Hola, nie wrzucaj wszystkich do jednego wora. Dla mnie posiadanie hachi jest marzeniem numer 1., a że mam fundusze to jestem w stanie na nie wydać sporo pieniędzy, mimo że jestem laikiem.
img687.imageshack.us/img687/5659/buttonun.png
 
Sasek666
@offtop
Hmm, czy ja gdzieś nie czytałem że jeździsz już w downhillu ?
@ontop
Skoro masz kupę kasy, to po co tykasz się takiego nieprzyszłościowego wozu jak hachi-roku ? Dla mnie ten samochód jest albo na weekendowy dupowóz, albo dla kogoś z jajami jak Hibino albo Yoshioka. Ceny części tuningowych do tego auta w PL nie są tanie, nawet jakbyś ciągnął części z Japonii to jest to po prostu bez sensu bo kurs yena, i stopa życiowa statystycznego Kowalskiego są nieporównywalnie wyższe. W samym ID było pokazane że za hachi-roku chyta się człowiek, który potrzebuje samochód do rozwożenia tofu (tak, on nie przewidział że Takumi będzie w ogóle ścigantem) a nie do wyścigów albo desperat który nie ma kasy na nic lepszego, a Ty na takiego nie wyglądasz, więc powiedz po co ? Jak bym miał kupę kasy to bym się pobawił jakimś EVO, STi albo GT-Rem, albo jak masz jeszcze grubiej w kieszeni to jakimś RXem. Ja nie jestem na tyle dziany, to pewnie będę miał stare GTi, albo AW11, bo samochód na porównywalnym poziomie z 86, tylko że żadne anime ani bajka nie spowodowało że cena za egzemplarz jest porównywalna jak za R32...

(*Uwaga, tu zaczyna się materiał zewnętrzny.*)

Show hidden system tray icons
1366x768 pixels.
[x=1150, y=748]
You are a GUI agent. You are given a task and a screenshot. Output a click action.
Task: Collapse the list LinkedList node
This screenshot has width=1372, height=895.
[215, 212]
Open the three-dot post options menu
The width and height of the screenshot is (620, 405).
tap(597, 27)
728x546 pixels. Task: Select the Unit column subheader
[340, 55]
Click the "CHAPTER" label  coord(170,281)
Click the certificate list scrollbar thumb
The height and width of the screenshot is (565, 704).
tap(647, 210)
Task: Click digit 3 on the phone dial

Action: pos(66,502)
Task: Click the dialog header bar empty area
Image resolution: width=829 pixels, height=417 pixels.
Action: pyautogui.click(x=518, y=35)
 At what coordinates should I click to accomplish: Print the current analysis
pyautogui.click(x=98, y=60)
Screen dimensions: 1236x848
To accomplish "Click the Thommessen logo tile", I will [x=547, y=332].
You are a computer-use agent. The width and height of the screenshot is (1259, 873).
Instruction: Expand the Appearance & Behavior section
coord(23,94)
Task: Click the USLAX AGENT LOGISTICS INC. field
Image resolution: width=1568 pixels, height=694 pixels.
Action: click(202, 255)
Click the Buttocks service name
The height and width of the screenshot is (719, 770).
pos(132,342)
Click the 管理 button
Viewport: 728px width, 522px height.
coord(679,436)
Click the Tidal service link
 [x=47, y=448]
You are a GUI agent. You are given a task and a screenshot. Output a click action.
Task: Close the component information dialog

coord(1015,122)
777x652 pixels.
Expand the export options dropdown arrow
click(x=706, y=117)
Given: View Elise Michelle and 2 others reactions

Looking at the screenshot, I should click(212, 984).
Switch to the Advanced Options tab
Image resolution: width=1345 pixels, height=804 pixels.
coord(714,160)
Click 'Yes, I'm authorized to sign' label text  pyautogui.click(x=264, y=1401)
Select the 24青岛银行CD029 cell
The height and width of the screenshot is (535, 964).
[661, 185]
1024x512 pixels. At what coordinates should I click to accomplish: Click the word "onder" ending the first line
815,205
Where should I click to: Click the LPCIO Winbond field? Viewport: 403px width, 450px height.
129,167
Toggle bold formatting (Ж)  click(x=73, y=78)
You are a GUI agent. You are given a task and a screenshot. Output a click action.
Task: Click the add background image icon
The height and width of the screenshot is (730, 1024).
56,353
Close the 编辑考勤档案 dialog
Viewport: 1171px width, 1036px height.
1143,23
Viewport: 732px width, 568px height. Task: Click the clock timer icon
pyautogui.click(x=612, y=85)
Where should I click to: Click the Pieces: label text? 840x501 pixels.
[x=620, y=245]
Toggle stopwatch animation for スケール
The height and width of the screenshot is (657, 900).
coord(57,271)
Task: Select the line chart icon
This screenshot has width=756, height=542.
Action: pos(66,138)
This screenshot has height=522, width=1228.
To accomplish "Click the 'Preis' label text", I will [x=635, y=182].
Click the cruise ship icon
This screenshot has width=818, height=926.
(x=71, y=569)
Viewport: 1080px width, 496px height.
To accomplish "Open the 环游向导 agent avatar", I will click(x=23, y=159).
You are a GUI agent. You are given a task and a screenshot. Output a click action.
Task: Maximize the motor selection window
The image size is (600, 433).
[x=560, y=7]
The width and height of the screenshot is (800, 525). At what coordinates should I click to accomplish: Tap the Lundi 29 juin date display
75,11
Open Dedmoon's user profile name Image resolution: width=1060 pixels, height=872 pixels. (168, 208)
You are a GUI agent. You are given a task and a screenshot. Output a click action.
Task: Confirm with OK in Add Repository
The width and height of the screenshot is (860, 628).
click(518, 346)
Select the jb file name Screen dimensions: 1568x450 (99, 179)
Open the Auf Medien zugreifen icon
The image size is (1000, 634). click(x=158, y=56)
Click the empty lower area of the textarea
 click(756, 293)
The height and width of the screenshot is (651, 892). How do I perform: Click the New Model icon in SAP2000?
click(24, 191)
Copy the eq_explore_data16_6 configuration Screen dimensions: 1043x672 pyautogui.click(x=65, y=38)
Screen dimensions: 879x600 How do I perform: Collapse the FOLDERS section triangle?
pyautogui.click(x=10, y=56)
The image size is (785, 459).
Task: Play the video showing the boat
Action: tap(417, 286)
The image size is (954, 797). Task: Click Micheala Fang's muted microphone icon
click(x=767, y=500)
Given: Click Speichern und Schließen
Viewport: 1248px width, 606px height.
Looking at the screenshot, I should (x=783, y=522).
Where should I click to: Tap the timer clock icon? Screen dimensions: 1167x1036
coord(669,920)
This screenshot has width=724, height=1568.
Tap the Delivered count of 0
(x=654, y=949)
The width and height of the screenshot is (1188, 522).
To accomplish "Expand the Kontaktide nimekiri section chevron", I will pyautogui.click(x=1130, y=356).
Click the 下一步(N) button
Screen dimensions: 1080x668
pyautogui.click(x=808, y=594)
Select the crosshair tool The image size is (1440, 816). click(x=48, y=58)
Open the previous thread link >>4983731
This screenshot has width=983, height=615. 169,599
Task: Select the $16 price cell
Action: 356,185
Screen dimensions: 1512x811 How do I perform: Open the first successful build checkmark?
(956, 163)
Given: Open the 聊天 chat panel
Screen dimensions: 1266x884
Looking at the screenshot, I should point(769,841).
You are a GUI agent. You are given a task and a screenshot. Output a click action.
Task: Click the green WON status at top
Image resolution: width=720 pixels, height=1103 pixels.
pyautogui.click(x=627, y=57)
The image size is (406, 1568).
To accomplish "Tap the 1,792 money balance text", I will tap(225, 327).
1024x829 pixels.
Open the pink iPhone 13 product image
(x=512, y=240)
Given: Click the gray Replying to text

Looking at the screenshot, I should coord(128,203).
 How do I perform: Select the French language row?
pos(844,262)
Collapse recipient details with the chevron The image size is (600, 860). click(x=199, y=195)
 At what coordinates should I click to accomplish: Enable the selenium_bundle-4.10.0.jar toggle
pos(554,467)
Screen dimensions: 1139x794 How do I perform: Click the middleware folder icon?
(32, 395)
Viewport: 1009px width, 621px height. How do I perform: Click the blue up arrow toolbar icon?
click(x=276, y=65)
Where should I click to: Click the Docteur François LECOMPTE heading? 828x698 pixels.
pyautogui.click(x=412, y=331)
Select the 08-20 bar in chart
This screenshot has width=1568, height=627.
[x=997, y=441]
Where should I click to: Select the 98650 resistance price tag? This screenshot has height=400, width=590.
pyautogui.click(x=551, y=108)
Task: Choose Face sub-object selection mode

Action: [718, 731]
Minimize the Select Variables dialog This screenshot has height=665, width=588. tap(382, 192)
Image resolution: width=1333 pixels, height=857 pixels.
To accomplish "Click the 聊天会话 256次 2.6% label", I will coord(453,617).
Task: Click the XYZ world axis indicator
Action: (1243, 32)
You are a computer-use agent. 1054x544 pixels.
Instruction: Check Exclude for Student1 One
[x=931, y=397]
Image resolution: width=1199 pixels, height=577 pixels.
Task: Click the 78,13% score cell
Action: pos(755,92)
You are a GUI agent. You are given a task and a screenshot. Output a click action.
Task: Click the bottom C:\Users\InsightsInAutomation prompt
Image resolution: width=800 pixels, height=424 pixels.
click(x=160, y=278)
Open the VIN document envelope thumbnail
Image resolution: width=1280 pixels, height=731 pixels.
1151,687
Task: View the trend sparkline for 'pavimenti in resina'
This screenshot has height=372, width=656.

Poza tym w realnym świecie to jest mało prawdopodobne żeby istniał ktoś w typie Takumiego który w touge jest w stanie pokonać takie samochody jak FC, GT-R, EVO IV, prowadzone przez jednych z najlepszych w swojej klasie starą 86.
Edytowane przez Sasek666 dnia 02/01/2010 22:40
 
Tolek
Tak, jeżdżę, napisałem w pw Wink
Po prostu kocham japońce z lat 80-90, a AE86 jest dla mnie nad wyraz piękne. Nie jestem też zainspirowany bajką, bo poznałem ją dużo później, niż zakochałem się w hachi. Może i jest nieprzyszłościowe, ale jest piękne i ma duszę. Nie mam zamiaru używać go w sporcie, bo wiem, że bym zbankrutował. Ma być po prostu moim jedynym samochodem, i do jazdy na codzień i jako weekendowy dupowóz. Czasami polatam boczkami i tyle.
img687.imageshack.us/img687/5659/buttonun.png
 
Sasek666
Sądzę że to najrozważniejsze rozwiązanie, ja również o AE86 usłyszałem jako pierwsze, potem artykuł na jdm option i tak dotarłem tutaj.
 
zagierr
Witam.
Sam mam prawo jazdy od 7 lat. Obecnie jeżdżę BMW e30 m40 1.8. Czytałem kilka waszych wypowiedzi na temat tego auta. Sam myślę, że to dobre auto na pierwszy samochód. Jest tanie części są dobrze dostępne zarówno nowe jak i używane. Sam silnik m40 jest dość mocny i nie zawodny. Problem jaki w nim występuje to dość szybkie zużywanie się rozrządu przy nie właściwym oleju. Ale jeśli uda się kupić sprawny to nie powinno być z nim żadnego problemu. Co do nisko osadzonej miski to sam nigdy nie miałem z tym problemu a zdarza mi się jeździć ostrzej nie tylko po asfalcie. Co do tuningu to najprostszym sposobem jest wymiana silnika m40 na m42. taki silnik kosztuje około 1500zł i to jest główny powód dla którego nie tuninguje się m40. po prostu nie ma to ekonomicznego sensu. Innym samochodem w niskiej cenie który mogę polecić jako pierwsze auto jest Ford Sierra najlepiej z silnikiem 2.0 ohc. Łatwo znaleźć przyzwoite auto za małe pieniądze a jazda nim daje dużo radości, w porównaniu do BMW jest to auto dużo wygodniejsze niestety brak do niego ogólnie dostępnych części tuningowych, zarówno zawieszenia jak i mocniejszych silników. Co do przednio napędowych to polecam sirocco, auto jest w miarę tanie części mechanicznych jest dużo jedynie z blacharką czy szybami może być trochę kłopotu. Pozycja za kierownica jest dużo bardziej sportowa niż w golfie i ogólnie auto wydaje się dawać więcej radości z jazdy. Wszystkie te auta można kupić w cenie do 3000zł. Jak dla mnie za taką cenę trudno kupić bardziej rozrywkowe auta. Można by jeszcze dopisać Civica 4g który nawet z silnikiem 1.3 jest bardzo dynamiczny i przy odpowiednim zawieszeniu prowadzi się niemal jak gokart, silnik bez trudu kreci się do 8 tyś i jeśli ktoś lubi jazdę na wysokich obrotach to również może być dobry wybór.